The boundary between the epidermis and dermis is histologically conspicuous and usually wavy. The upward waves are fingerlike extensions of the dermis called dermal papillae and the downward epidermal waves between the papillae are called epidermal ridges. The dermal and epidermal boundaries thus interlock like corrugated cardboard, an arrangement that resists slippage of the epidermis across the dermis. If you look closely at your hand and wrist, you will see delicate furrows that divide the skin into tiny rectangular to rhomboidal areas. The dermal papillae produce the raised areas between the furrows. On the fingertips, this wavy boundary forms the friction ridges that produce fingerprints. In highly sensitive areas such as the lips and genitals, exceptionally tall dermal papillae allow blood capillaries and nerve fibers to reach close to the surface. This imparts a redder color and more sensitivity to touch in such areas.

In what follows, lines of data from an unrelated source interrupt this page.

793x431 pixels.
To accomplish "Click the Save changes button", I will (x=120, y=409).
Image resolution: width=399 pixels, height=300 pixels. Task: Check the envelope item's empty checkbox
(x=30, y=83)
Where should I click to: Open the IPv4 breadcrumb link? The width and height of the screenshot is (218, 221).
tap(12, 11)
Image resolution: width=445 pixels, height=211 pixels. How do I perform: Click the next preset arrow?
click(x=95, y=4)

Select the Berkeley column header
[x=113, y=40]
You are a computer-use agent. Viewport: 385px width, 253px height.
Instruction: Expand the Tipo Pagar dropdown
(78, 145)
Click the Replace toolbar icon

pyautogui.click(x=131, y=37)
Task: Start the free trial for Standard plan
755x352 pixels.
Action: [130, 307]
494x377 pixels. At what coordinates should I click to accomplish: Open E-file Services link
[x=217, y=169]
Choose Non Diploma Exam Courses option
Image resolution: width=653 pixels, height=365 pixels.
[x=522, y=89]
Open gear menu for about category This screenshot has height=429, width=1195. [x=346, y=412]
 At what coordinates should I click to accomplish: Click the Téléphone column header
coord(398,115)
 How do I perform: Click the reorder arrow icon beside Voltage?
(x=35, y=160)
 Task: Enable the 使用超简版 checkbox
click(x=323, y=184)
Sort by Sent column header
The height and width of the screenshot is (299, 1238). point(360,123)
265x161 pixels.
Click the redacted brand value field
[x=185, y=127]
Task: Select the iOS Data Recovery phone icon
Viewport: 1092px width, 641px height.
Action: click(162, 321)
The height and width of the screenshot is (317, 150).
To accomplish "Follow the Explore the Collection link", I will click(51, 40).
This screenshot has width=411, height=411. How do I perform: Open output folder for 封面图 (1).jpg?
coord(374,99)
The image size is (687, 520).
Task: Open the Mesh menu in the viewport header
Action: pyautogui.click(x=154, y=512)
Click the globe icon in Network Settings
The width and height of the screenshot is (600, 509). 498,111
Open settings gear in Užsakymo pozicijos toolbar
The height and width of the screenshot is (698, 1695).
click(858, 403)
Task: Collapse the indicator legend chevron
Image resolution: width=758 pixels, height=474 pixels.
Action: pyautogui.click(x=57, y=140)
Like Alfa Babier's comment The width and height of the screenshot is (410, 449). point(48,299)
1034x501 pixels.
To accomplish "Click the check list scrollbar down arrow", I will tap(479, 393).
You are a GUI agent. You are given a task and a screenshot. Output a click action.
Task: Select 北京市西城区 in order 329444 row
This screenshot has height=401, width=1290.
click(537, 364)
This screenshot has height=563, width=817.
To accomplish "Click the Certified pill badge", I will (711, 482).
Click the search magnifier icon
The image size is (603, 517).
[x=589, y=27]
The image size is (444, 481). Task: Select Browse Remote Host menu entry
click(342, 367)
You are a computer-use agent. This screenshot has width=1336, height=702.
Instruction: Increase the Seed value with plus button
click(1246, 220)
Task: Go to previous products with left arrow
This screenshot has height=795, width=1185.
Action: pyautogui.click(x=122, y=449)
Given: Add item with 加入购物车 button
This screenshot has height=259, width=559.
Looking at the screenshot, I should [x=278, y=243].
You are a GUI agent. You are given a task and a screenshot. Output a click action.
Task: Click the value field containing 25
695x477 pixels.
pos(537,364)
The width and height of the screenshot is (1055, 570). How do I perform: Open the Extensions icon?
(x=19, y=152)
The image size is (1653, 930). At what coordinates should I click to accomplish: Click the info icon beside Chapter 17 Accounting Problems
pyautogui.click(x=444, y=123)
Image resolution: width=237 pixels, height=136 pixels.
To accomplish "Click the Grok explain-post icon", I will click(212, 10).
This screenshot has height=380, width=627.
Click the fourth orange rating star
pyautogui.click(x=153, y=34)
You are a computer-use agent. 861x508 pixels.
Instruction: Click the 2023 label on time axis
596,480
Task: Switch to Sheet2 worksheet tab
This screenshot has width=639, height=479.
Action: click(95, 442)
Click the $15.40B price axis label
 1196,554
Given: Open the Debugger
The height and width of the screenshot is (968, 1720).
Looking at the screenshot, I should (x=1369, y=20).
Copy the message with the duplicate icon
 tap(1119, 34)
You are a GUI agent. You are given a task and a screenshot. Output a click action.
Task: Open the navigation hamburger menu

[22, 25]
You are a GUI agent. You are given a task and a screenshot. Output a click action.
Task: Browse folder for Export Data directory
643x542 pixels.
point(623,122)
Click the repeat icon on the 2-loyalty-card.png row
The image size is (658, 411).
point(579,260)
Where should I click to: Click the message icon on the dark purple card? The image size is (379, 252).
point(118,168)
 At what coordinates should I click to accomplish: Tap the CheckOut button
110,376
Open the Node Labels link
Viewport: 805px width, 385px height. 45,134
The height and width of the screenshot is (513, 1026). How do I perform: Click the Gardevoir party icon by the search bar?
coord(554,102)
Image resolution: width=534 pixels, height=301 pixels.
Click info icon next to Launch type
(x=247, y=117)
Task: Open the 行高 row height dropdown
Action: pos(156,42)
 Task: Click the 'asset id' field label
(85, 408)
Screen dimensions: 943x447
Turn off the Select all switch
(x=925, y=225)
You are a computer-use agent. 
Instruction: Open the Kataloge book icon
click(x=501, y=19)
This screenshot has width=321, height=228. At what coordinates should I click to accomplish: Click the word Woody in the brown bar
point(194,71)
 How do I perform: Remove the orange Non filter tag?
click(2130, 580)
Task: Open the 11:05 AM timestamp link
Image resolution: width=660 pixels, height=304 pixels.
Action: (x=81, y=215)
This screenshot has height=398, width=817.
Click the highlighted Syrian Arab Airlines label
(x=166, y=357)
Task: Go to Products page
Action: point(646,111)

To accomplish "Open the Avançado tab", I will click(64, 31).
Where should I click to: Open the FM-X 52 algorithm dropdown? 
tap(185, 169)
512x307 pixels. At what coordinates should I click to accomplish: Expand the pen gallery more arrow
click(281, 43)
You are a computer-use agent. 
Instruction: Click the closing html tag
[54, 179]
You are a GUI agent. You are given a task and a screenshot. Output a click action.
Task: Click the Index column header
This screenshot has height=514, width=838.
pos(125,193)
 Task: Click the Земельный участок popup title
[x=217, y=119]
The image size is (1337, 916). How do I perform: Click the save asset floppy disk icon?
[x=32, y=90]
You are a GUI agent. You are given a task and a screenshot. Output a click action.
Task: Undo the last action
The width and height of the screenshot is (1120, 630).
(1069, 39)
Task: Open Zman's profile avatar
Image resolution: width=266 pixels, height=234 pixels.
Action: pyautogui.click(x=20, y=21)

There are two zones of dermis called the papillary and reticular layers:

1. The papillary layer is a thin zone of areolar tissue in and near the dermal papillae. This loosely organized tissue allows for mobility of leukocytes and other defenses against organisms introduced through breaks in the epidermis. This layer is especially rich in small blood vessels. The reticular layer of the dermis is deeper and much thicker. It consists of dense irregular connective tissue. The boundary between the papillary and reticular layers is often vague.
2. In the reticular layer, the collagen forms thicker bundles with less room for ground substance, and there are often small clusters of adipocytes. Stretching of the skin in obesity and pregnancy can tear the collagen fibers and produce striae or stretch marks. These occur especially in areas most stretched by weight gain: the thighs, buttocks, abdomen, and breasts.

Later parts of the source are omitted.